Interleukin-2 (IL-2) has been approved as an immuno-stimulant to treat cancer for more than 20 years. The recently discovered immuno-suppressing activity of IL-2 at low concentration not only expanded its clinical usage, but also questioned its current regime. Ideal formulations of IL-2 should have both better distinguishability between its immuno-stimulating and immuno-suppressing activities and longer in vivo half-life. The development of immunoglobulin Fc fusion technology enables the re-engineering the specificity and half-life IL-2 simultaneously. In this study, we will construct homo-dimeric IL-2 and Fc and hetero-dimeric IL-2, IL-2 receptor and Fc fusion proteins. When compared to IL-2, these fusion proteins will have improved receptor affinity or dependence, which may translate into better distinguishability between its immuno-stimulating and immuno-suppressing activities. Moreover, because of the long circulating half-life of Fc, these fusion proteins will be long-acting formulations of IL-2. The improvement of the specificity and half-life of IL-2 will not only increase its drugability, but also have important implications for the development of other cytokines.

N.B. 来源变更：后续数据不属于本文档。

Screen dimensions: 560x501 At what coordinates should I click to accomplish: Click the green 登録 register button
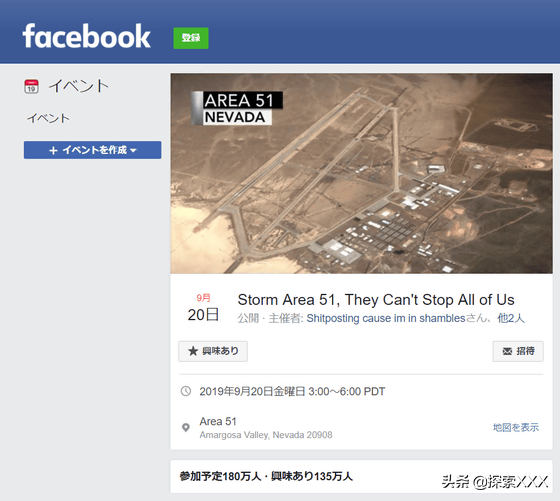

白细胞介素-2（Interleukin-2，IL-2）作为免疫刺激剂用来治疗肿瘤已有超过20年的历史。最近发现的低浓度IL-2免疫抑制活性既扩展了其潜在的临床应用前景，又揭示了现有的临床治疗方案存在的缺陷。理想的IL-2新型制剂一方面应该对其免疫刺激和免疫抑制活性具有更高的区分度，另一方面应该具有更长的半衰期。免疫球蛋白Fc片段融合技术的发展为同时对IL-2的特异性和半衰期进行改造提供了可能性。在本研究中，我们将构建IL-2和Fc片段的同源二聚体融合蛋白以及IL-2及其受体与Fc片段的异源二聚体融合蛋白。与天然IL-2相比，上述融合蛋白将具有不同的受体亲和力和依赖性，从而使其免疫刺激和免疫抑制活性具有更好的区分度。同时，由于Fc片段的长效化作用，融合蛋白的体内活性也更为持久。对IL-2的特异性和半衰期进行改造不但可以提高其成药性，而且对其它细胞因子的改造也具有重要的借鉴意义。